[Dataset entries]
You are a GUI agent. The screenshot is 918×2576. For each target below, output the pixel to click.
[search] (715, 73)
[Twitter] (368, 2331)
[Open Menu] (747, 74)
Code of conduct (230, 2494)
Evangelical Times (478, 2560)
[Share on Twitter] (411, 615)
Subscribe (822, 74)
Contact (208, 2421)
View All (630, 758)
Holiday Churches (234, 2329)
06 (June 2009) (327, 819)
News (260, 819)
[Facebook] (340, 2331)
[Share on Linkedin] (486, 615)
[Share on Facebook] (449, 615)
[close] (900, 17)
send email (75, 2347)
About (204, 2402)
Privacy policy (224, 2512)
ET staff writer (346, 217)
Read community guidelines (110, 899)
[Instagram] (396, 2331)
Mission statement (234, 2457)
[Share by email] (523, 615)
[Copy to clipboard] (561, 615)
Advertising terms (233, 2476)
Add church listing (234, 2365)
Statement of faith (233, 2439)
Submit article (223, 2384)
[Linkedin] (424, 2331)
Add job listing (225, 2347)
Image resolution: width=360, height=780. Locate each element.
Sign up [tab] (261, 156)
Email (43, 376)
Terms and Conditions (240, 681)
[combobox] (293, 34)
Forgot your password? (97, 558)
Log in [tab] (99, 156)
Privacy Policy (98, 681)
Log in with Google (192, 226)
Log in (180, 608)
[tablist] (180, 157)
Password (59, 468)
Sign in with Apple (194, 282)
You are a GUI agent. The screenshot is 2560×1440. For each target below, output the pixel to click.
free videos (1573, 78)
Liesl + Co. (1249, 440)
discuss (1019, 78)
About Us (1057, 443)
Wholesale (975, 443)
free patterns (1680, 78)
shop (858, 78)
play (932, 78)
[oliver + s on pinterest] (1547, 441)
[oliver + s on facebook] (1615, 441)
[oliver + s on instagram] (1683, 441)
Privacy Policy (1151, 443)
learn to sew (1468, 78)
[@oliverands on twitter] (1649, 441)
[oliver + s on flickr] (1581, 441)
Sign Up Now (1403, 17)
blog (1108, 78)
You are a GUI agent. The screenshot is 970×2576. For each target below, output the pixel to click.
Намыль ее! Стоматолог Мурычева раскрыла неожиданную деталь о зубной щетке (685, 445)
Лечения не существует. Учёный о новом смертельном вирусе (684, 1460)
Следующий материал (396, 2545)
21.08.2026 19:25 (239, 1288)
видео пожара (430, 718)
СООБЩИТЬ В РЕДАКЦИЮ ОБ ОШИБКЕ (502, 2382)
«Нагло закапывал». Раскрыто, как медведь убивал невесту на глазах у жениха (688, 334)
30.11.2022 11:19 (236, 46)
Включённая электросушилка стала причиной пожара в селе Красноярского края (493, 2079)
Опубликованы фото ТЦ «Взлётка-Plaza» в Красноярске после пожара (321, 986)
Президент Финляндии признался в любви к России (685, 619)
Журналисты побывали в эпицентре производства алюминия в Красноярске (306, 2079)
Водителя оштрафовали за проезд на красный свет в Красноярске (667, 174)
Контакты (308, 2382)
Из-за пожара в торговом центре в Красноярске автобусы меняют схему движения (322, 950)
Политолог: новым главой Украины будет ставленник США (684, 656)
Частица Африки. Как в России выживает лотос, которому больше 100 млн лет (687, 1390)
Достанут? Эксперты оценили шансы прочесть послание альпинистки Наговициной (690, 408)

→ **EXERCISE**
If a line above holds the word "pixel", copy it.

→ **RESPONSE AREA**
You are a GUI agent. The screenshot is 918×2576. For each target below, output the pixel to click.
You are a GUI agent. The screenshot is 2560×1440. For each target below, output the pixel to click.
You are a GUI agent. The screenshot is 970×2576. For each target below, output the pixel to click.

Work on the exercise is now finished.